A knowledge of that effect involves a recognition of the fact that all women are unconsciously trying continually to test the man’s psychical strength. Many actions of women cannot be accounted for except by assuming this unconscious motive, for which, of course, there is a biological cause in the attempt of nature to mate the woman with the strongest man. The congenitally uncontrollable (if any exists) man will go down under this test, uniformly.
This biological cause produces in the woman the tendency to dissemble. This tendency makes the woman coy, bashful, modest, reserved, retiring. As animal she is always facing away from the male in the sexual act and as Ellis has noted, only the human female has in the human love episode turned so as to face the man. But this subhuman characteristic is always present in the woman, manifesting itself in some of her actions if not in all, and constitutes an obstacle to the man’s self-control; for, unless he has insight enough into the feminine character to discount her dramatic prevarications, he will infer that it is useless and hopeless for him to try to produce any effect whatever in her, so he might as well produce what effect he can—namely, in himself. He does not know that the most satisfactory result in his own feelings is produced by the reactions which he effects in her, through the reservation of his own supreme reaction until she is past knowing it herself, until, therefore, he has convinced her that his control is greater than hers, that his strength is greater.
As it is evident that in animal copulation whatever acme is reached is reached simultaneously by both sexes, because of the briefness of the act, it is reasonable to suppose that the man’s unconscious situation contains the implication that his own erotic acme necessarily involves the woman’s. In other words every man has an unconscious phantasy that when he has completely satisfied himself his mate is completely satisfied. Only after years of married life do some husbands begin to suspect that something is missing from the marital relation.
If the male subhuman animal is excused from any concern as to the proper reaction of the female, that does not excuse any man and yet in so far as he is animal he has no cause to act otherwise than take his satisfaction without delay. The female animal is accessible only in the rutting season. Human woman is at all times accessible to the love expressed in true mating. Human sexuality has not only made a fundamental distinction between procreative and erotic love episodes but also has almost obliterated the periodicity in the sexual accessibility of the woman. Therefore human love is toto cælo different from animal copulation.

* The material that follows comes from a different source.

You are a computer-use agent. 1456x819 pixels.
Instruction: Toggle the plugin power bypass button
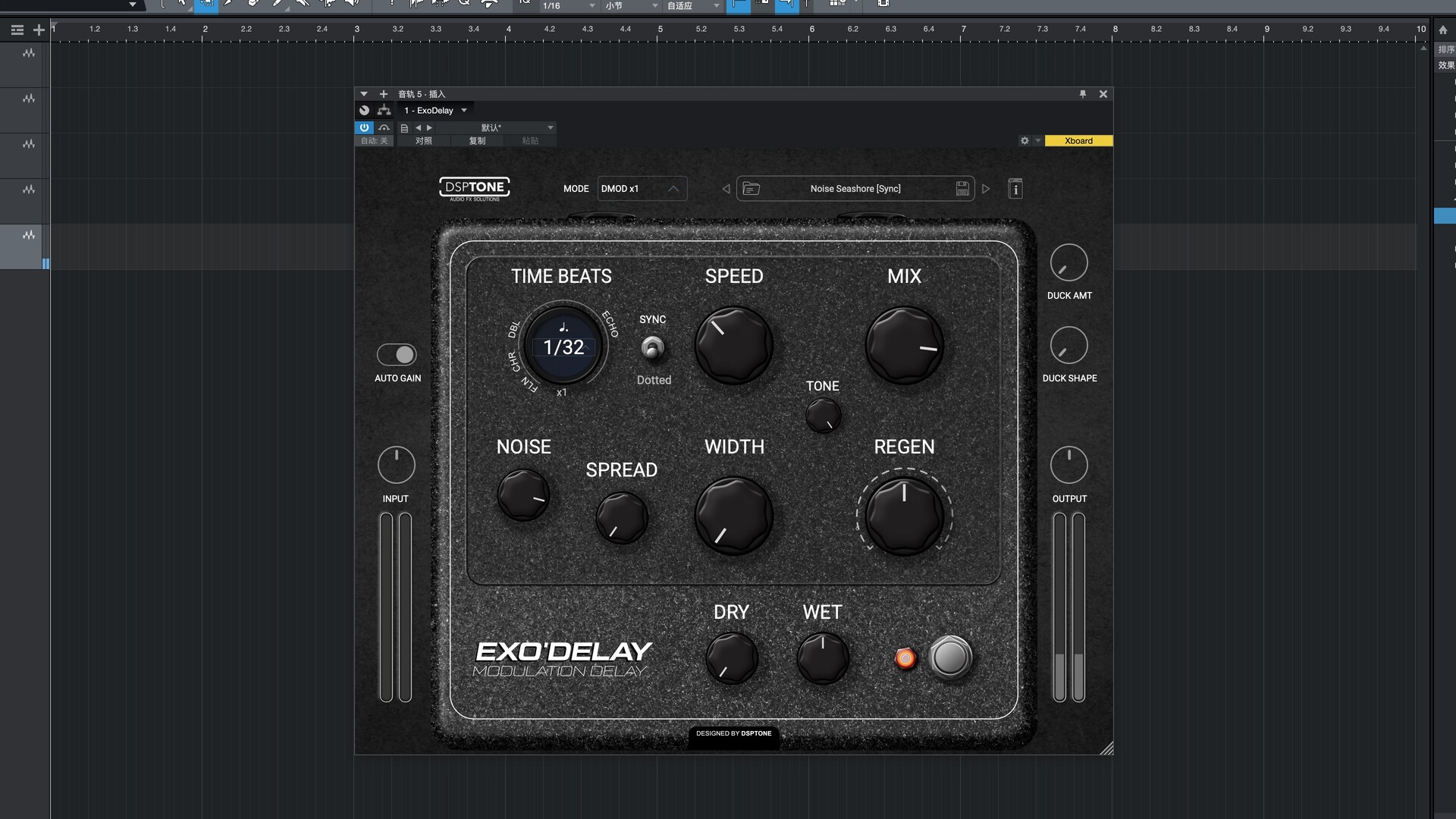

Considerations of the matter of control lead to the conclusion that it is possible only by means of the imagination, and because imagination is only the reawakening with possible recombination of images of past experiences, we are again confronted with the problem of explaining how the experience to be imaged in advance and looked for and waited for may be presented both to the men who have and to those who have not had sex experience.
As one cannot control anything except according to a pattern, the pattern of controlled action must be in the mind of any who intend to achieve control.
The method then, by which the husband is to achieve control of his own, and thus over his wife’s erotic reactions, is simply observation. He absolutely requires fully to note the effect that what he does has on his wife. If he succeeds in averting his gaze, figuratively, from himself to his partner, he will find that his own reactions take on a lessened value in his eyes. His own reaction, one of ecstatic pleasure is, in comparison with his wife’s, highly concentrated on one detail of the love episode. This is, of course, the most important one in animals and would be in humans, if humans were animals, but the fact that they are not and that erotic values have developed in humans that do not exist in animals, makes the man’s erotic acme take on a much smaller significance and value.
Most husbands go through the love episode as if they were animals, merely procreating progeny, while yet starting from no such purpose. The purpose is, of course, in so many men solely the purpose to gratify themselves and not anyone else, that, of course, any deliberate thought of ways and means of gratifying any other, does not occur to them.
Many men, indeed, are filled with embarrassment, if not dismay, in perceiving a deeper and more extended reaction in their women than they perceive in themselves. With such a power which they observe developing in their wives they do not know how to compete. The situation of a husband who finds himself developing in his wife a much richer and fuller erotism than he thinks he has himself, contains the unconscious factor of unflattering comparison. Unconsciously he does not wish to find her richer than himself because that gives him a sense of unconscious inferiority and injures his feeling of control. So the marital situation contains the unconscious wish on the husband’s part not to find in his wife an erotism greater than his own, entirely apart from any conscious idea he may have that he should not have an “oversexed” woman as a wife.